Disabled activists are hoping that a new campaigning coalition will make their county a focal point for highlighting the damage caused to disabled people by austerity-related cuts.

Disability groups in Derbyshire decided to launch the coalition after hearing last year that Derbyshire county council was planning to make an extra £157 million in cuts in the five years from 2013-14 to 2017-18, reducing its spending by a third.

Over this period, adult social care is facing cuts of up to £60 million to a budget currently set at £206 million a year, with cuts of £21.8 million due in 2015-16 alone.

Backing for the coalition has come from Derbyshire members of Disabled People Against Cuts (DPAC), the Chesterfield-based disabled people’s organisation Disability Campaigners, Learning Disability Carers Community, the Chesterfield self-advocacy organisation Our Vision Our Future, Learning Disability Alliance England, the union Unite’s community membership arm, and Mencap’s north of England region.

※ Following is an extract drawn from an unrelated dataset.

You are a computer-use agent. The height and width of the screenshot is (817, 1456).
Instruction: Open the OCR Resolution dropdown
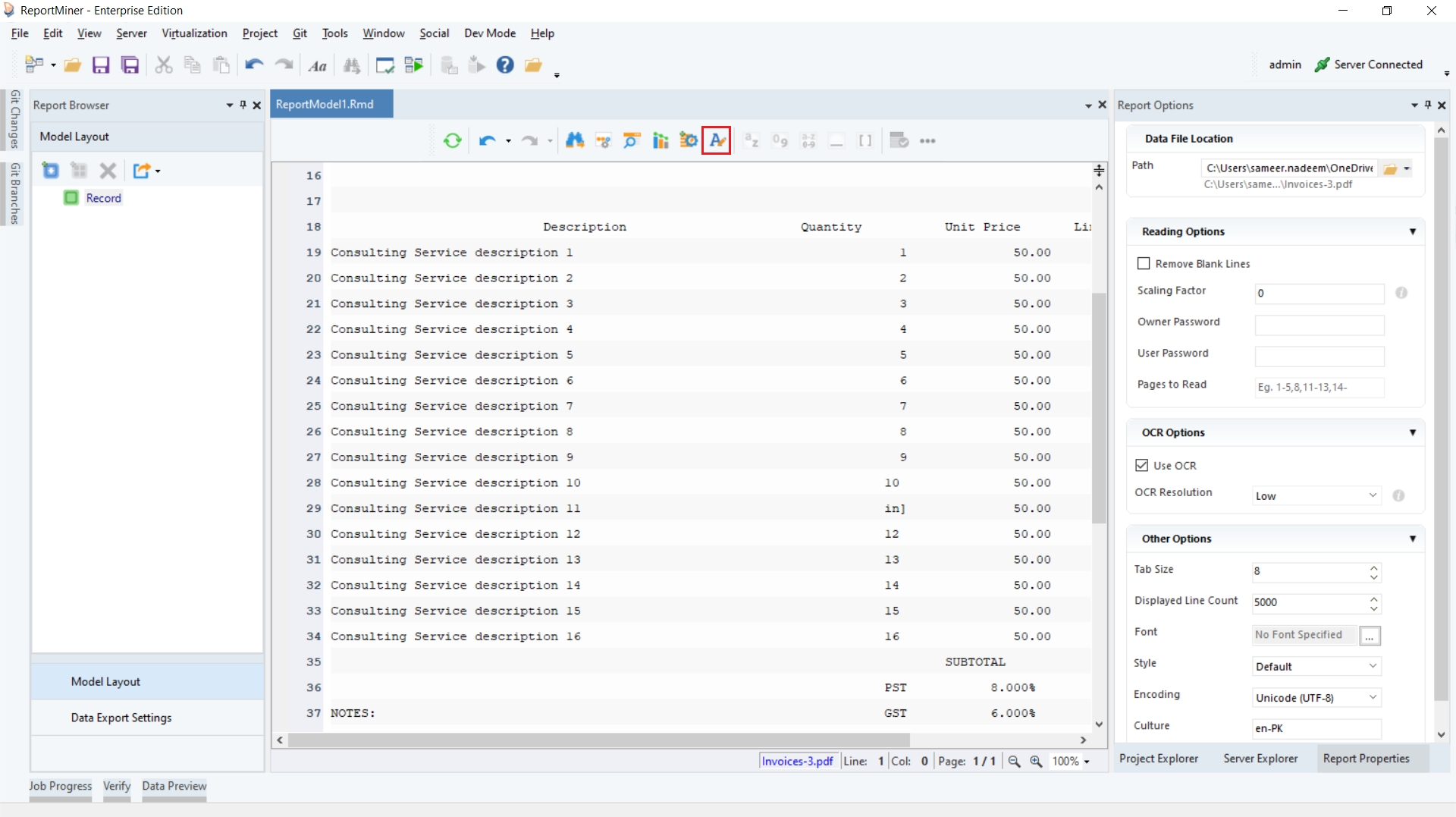1316,496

Coalition organisers are hoping to sign up dozens more organisations.

Among the measures already announced, Derbyshire council has increased care charges, and tightened eligibility criteria for council-funded care from “higher moderate” to “substantial”; and a new £5-a-day transport charge is set to be introduced in April, for disabled people travelling to day centres and other activities.

A launch meeting for the coalition had been due to take place last week but was postponed because of heavy snow.

Gary Matthews*, a member of the Disability Campaigners steering group, said that many disabled people in the county were now having to choose between eating and heating, while the council’s own reports had warned that the cuts to social care would lead to deteriorating health, isolation and depression.

He said: “Nobody will have anybody to look after them. The council’s own reports say there will be more accidents at home, more health risks and people will be at risk in many different ways.

“People are in tears when they find out that the things they relied on for years are just being cut.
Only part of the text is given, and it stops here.